§ TASK OBJECTIVE
From the listing below, extract each line containing the string "height".

§ DATA TO USE
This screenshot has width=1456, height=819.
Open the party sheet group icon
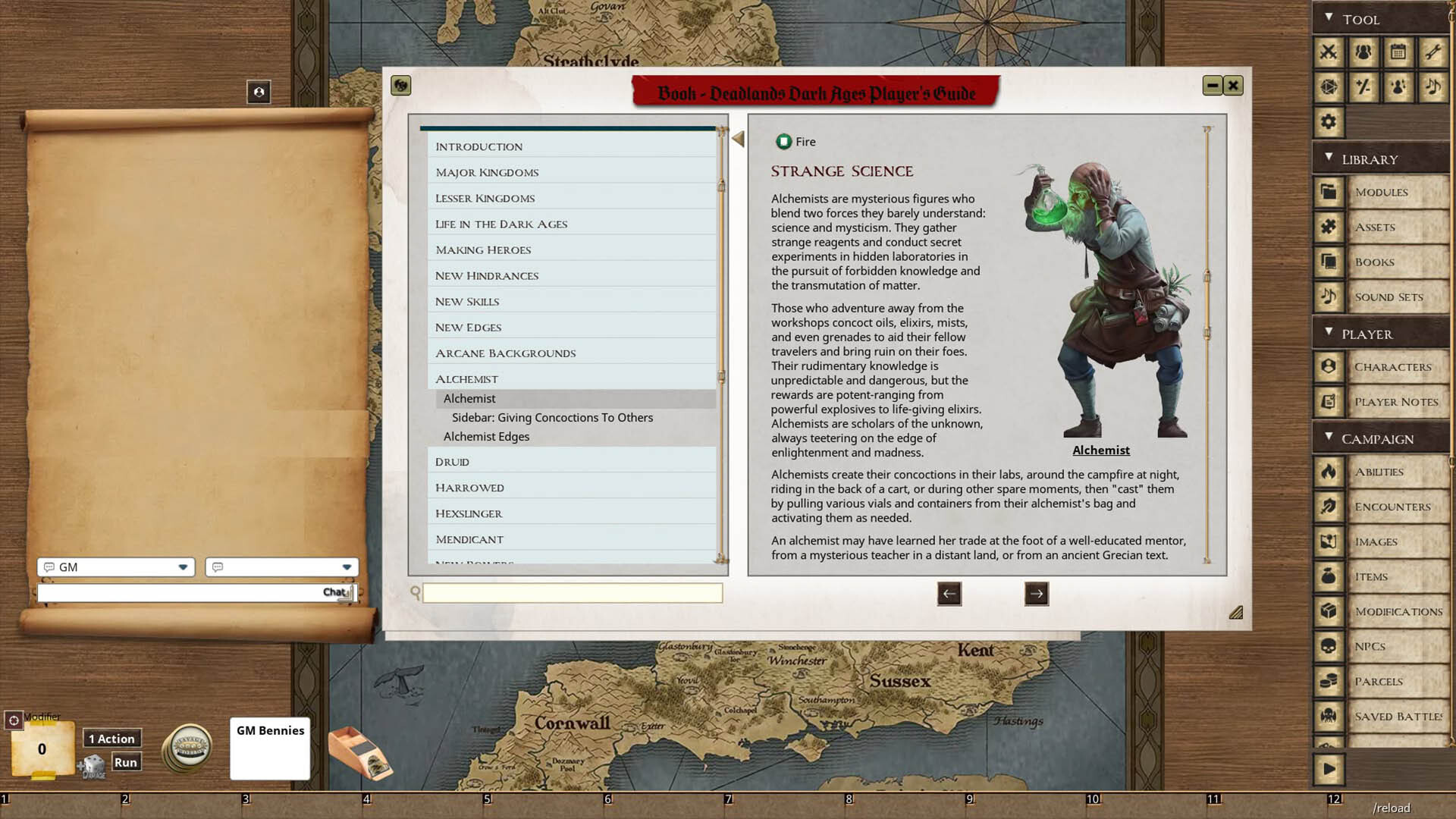tap(1363, 52)
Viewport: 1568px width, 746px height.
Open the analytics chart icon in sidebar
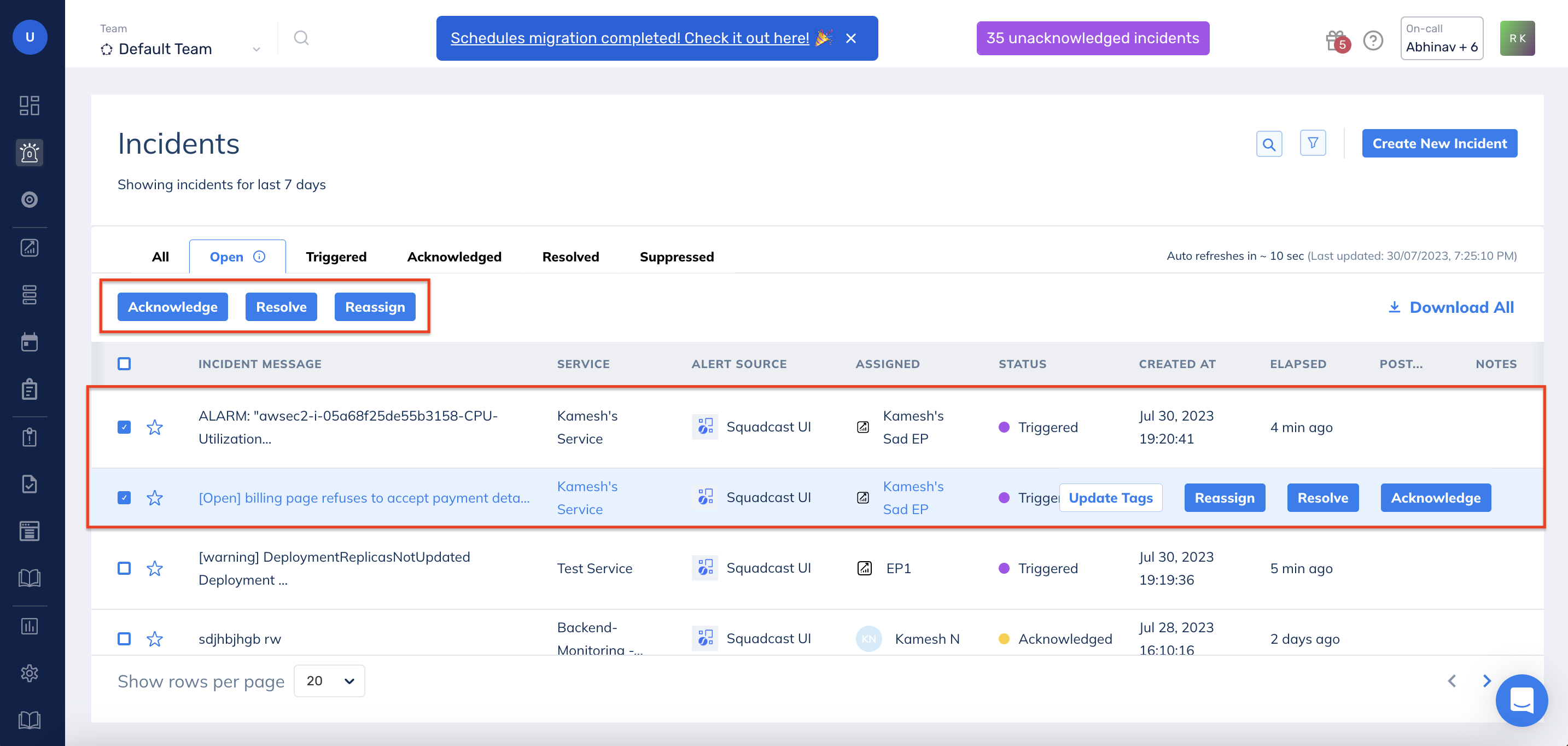point(29,247)

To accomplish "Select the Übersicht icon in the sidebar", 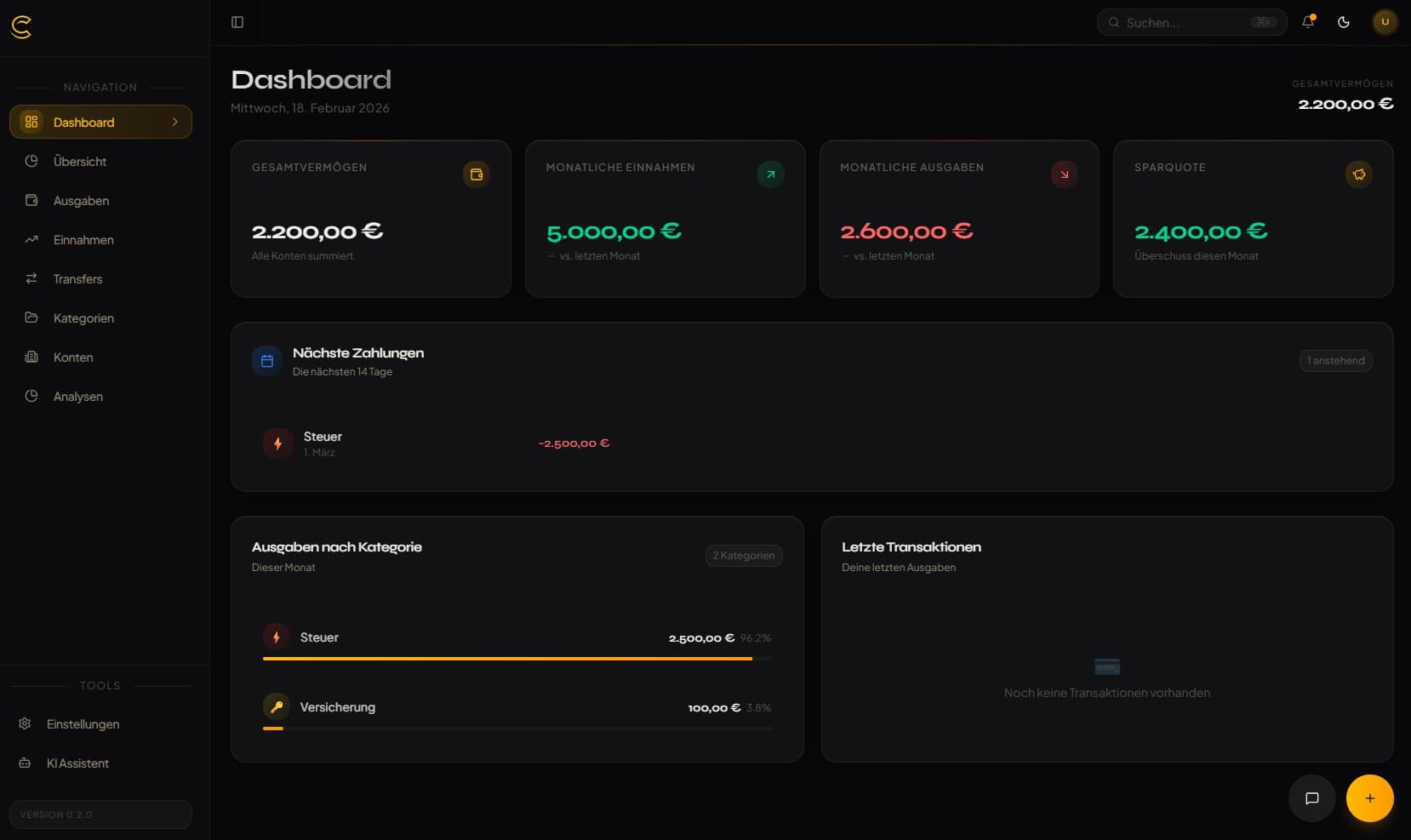I will coord(31,161).
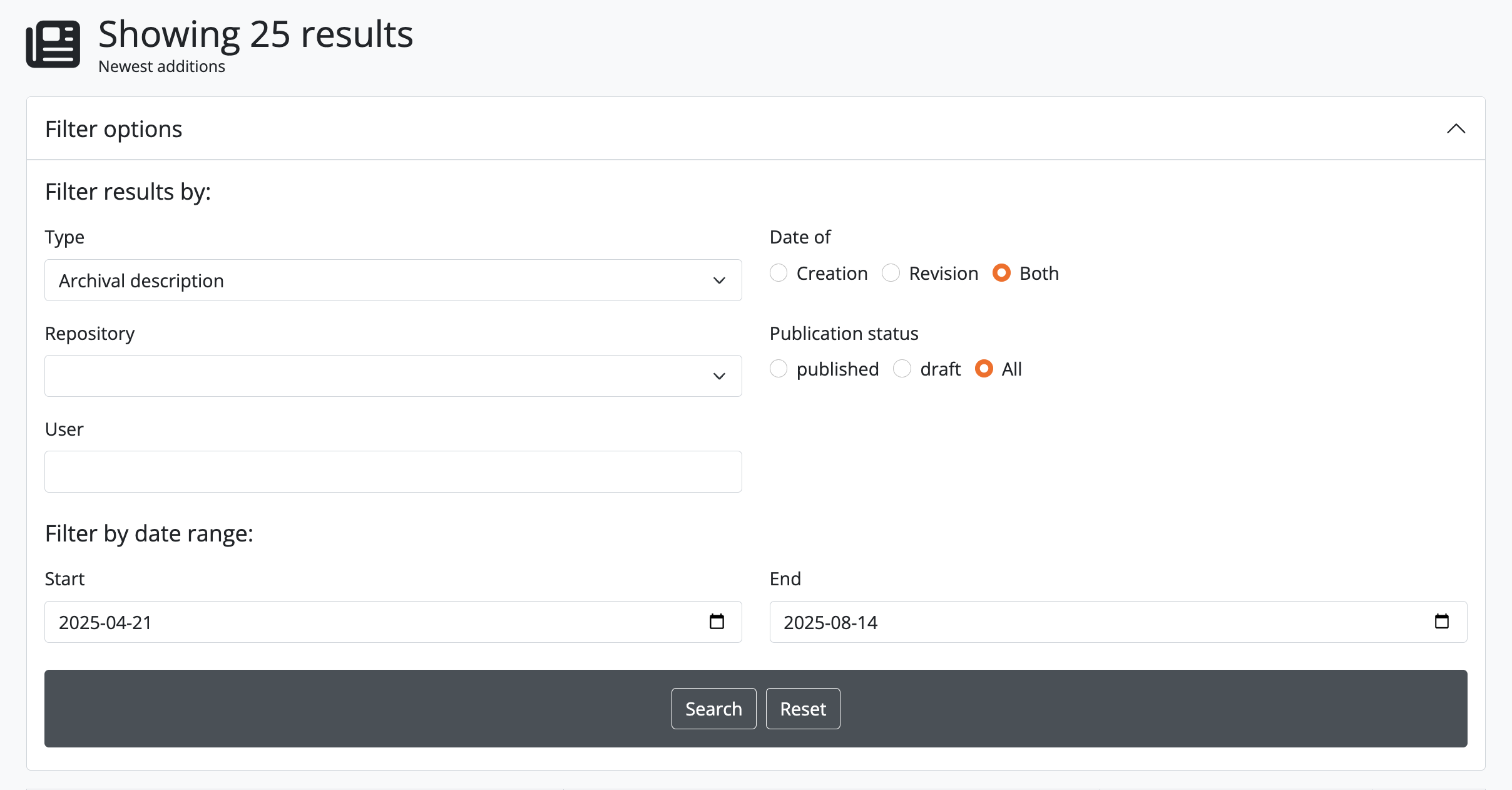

§ SOLUTION FOR THIS TASK
This screenshot has width=1456, height=819.
Viewport: 1568px width, 746px height.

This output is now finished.